■ **SÉRIE DE TÂCHES**:
a) Condensez sous forme de liste à puces le paragraphe du texte d'étude qui commence par « Lors de l'Annonciation », en conservant ses informations essentielles.
b) D'après le texte d'étude, quelle réponse Marie a-t-elle donnée lors de l'Annonciation ?

■ **TEXTE D'ÉTUDE**:
Le texte, par sa brièveté et en ne disant rien des sentiments de ceux qui sont là, invite le lecteur à voir le sens de ce moment. L’événement est plus important que ceux qui y participent, pris individuellement.

Lors de l’Annonciation, Marie a accueilli la parole de Dieu en répondant: Voici la servante du Seigneur. Après cela, ce que Luc dit sur elle, est qu’elle conservait avec soin toutes ces choses (les événements) et les méditait dans son coeur.  Il répètera cela pour des choses qu’elle ne comprenait pas (Luc 2,51). Elle est donc simplement une présence. C’est cette présence à Cana qui lui fait faire une demande bien discrète à Jésus. Au pied de la croix, elle continue à être une présence.

■ **DONNÉES COLLECTÉES**:

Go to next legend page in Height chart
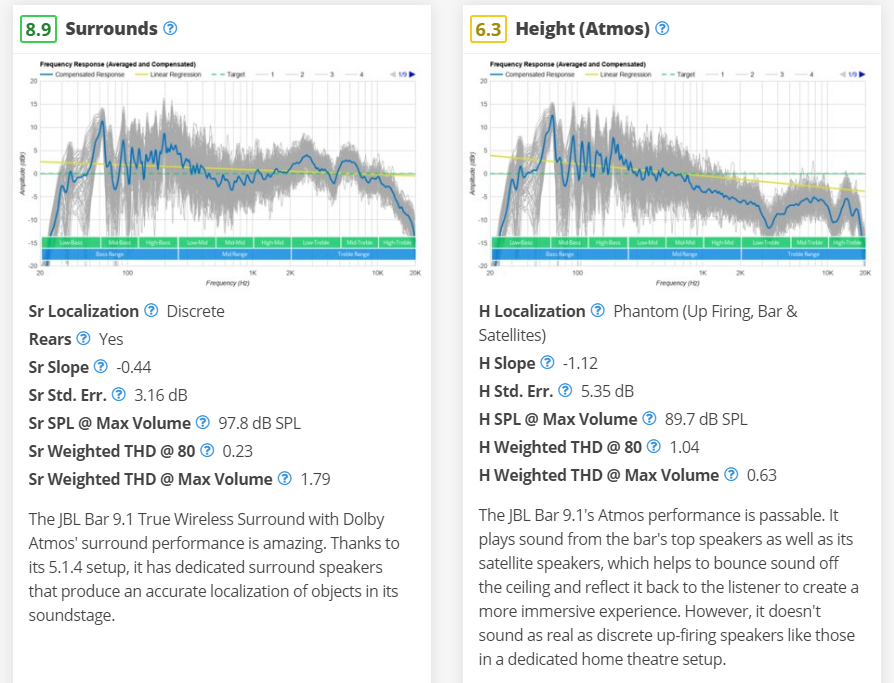[862, 74]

■ **CORRIGÉ PAR TÂCHE**:
a)
- À l'Annonciation, Marie accueille la parole de Dieu par la réponse « Voici la servante du Seigneur ».
- Luc rapporte ensuite qu'elle conservait avec soin les événements et les méditait dans son cœur, et il le répète à propos de choses qu'elle ne comprenait pas (Luc 2,51).
- Marie est donc simplement une présence.
- À Cana, cette présence la conduit à adresser à Jésus une demande très discrète.
- Au pied de la croix, elle demeure une présence.

b) Elle a répondu : « Voici la servante du Seigneur. »